Sound Off: Time to obey wetland laws

The Growth Management Act (GMA) requires Island County to review its laws protecting wetlands, streams, and wildlife habitat this year.

By Steve Erickson

The Growth Management Act (GMA) requires Island County to review its laws protecting wetlands, streams, and wildlife habitat this year. GMA requires protection of these natural systems from a net loss of their functions. Protection must be based on the best available science.

Island County has re-hired outside attorney Keith Dearborn to direct this review. Dearborn is the Seattle attorney whose firm was paid over $1 million from 1997 to 2001 to write and defend the comprehensive plan and its implementing regulations. Dearborn gave the county commissioners bad legal advice. He assured them that they could exempt from GMA’s environmental laws any kind of agriculture anywhere in the county, arguing that the county commissioners had unlimited discretion to relegate environmental protection to the back of the bus. He defended ridiculously inadequate stream buffers of only 25 feet, telling the commissioners they only needed to protect the water quality of streams.

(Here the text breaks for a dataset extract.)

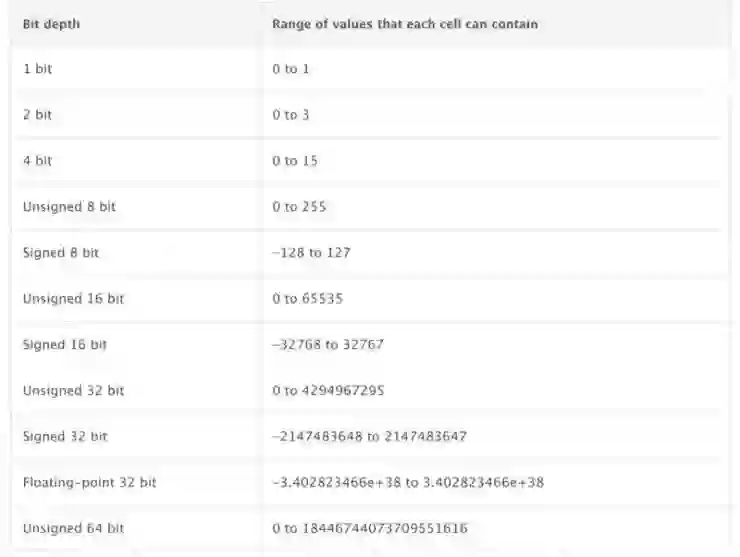
Task: Select the "1 bit" row label
Action: point(37,70)
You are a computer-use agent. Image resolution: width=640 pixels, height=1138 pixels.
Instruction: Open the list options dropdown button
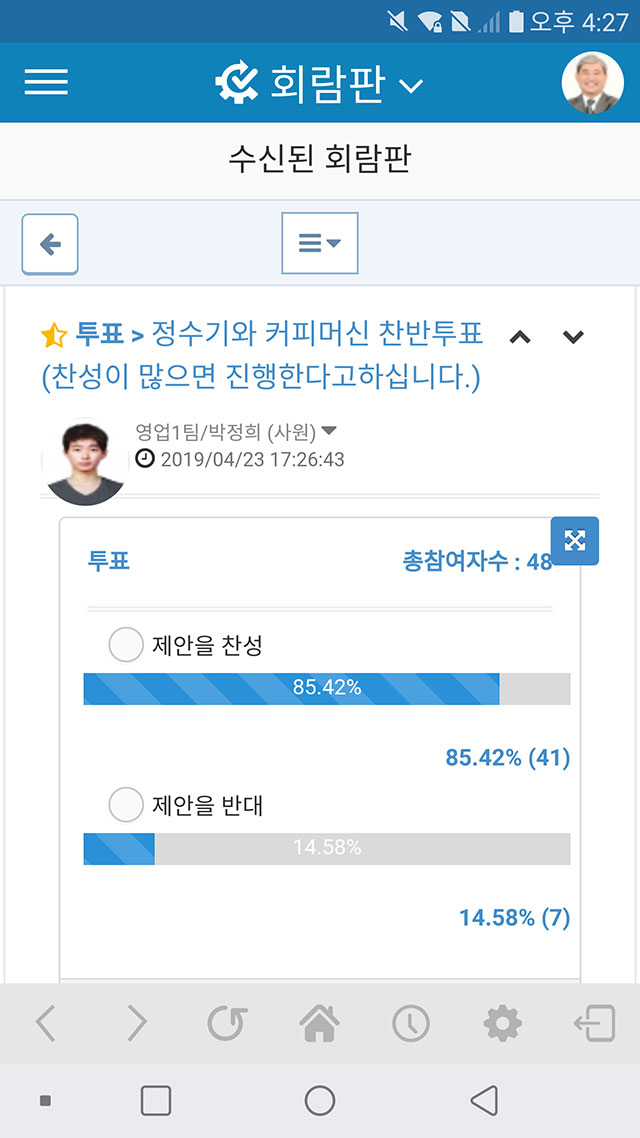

The county commissioners followed Dearborn’s advice because it gave them what they wanted – wholesale reduction of the 100 foot stream buffers county laws had required since 1984. Dearborn’s advice supported the commissioners’ ideology that in any conflict between environmental protection for the community and individual action, the environment always gets the short end.

Whidbey Environmental Action Network appealed to the Growth Hearings Board. I argued that case as a citizen attorney and won. The Hearings Board found the county’s action so far outside the law that in June 1999 it struck down the 25 foot stream buffers and agricultural exemption. The board threatened to ask the governor to withhold tax dollars from the county if it didn’t comply.

The county appealed to court. In September 2003 the Washington Court of Appeals upheld the Hearings Board’s decision. The appeals court ruled that all of the functions of critical areas must be protected and that environmental protection couldn’t always come last.

That should have been the end of the story. The county commissioners should have complied promptly with the Court of Appeals decision. But they haven’t. A year-and-a-half later, the county commissioners are still refusing to obey the state law. The Growth Hearings Board has given the County until April 16 to explain its actions. After that, the board may hold a hearing – or it may just ask the governor to withhold taxes from the county until the county commissioners stop breaking the law.

So why have the county commissioners hired Dearborn again? Because Dearborn will do his utmost to defend his clients, as lawyers are supposed to do. Unfortunately, what his clients, the county commissioners, want is to evade state laws protecting our environment. The lengths they’ll go to in pursuit of this goal are both expensive and absurd.

For example, the commissioners hired Dearborn for $350,000. Dearborn has now hired a wetland scientist from Oregon for $70,000 more to advise the county on GMA’s requirement to use the best available science. There’s nothing wrong with this, except that it is redundant and unnecessary. The Washington Departments of Ecology and Fish and Wildlife have been working since 2000 to review and compile the best available science on wetlands in Washington. The results are now available, including hefty tomes on the science, what it means, and recommendations based on the science. You can see and download this material at http://www.ecy.wa.gov/programs/sea/bas_wetlands/.

The Dept. of Ecology website states that “Ecology wetlands staff are available to work with local jurisdictions to develop effective wetland protection programs that include the best available science. Click here to get information on contacting the Ecology wetlands staff covering your area.”

Why are the county commissioners paying an outside expert when the state agencies have not only already done the work, but have openly offered to assist the county in wetlands protection that is legal and effective?

It’s time for Island County commissioners to finally do the right thing. Obey the law. Protect our environment.

Steve Erickson is litigation coordinator for Whidbey Environmental Action Network.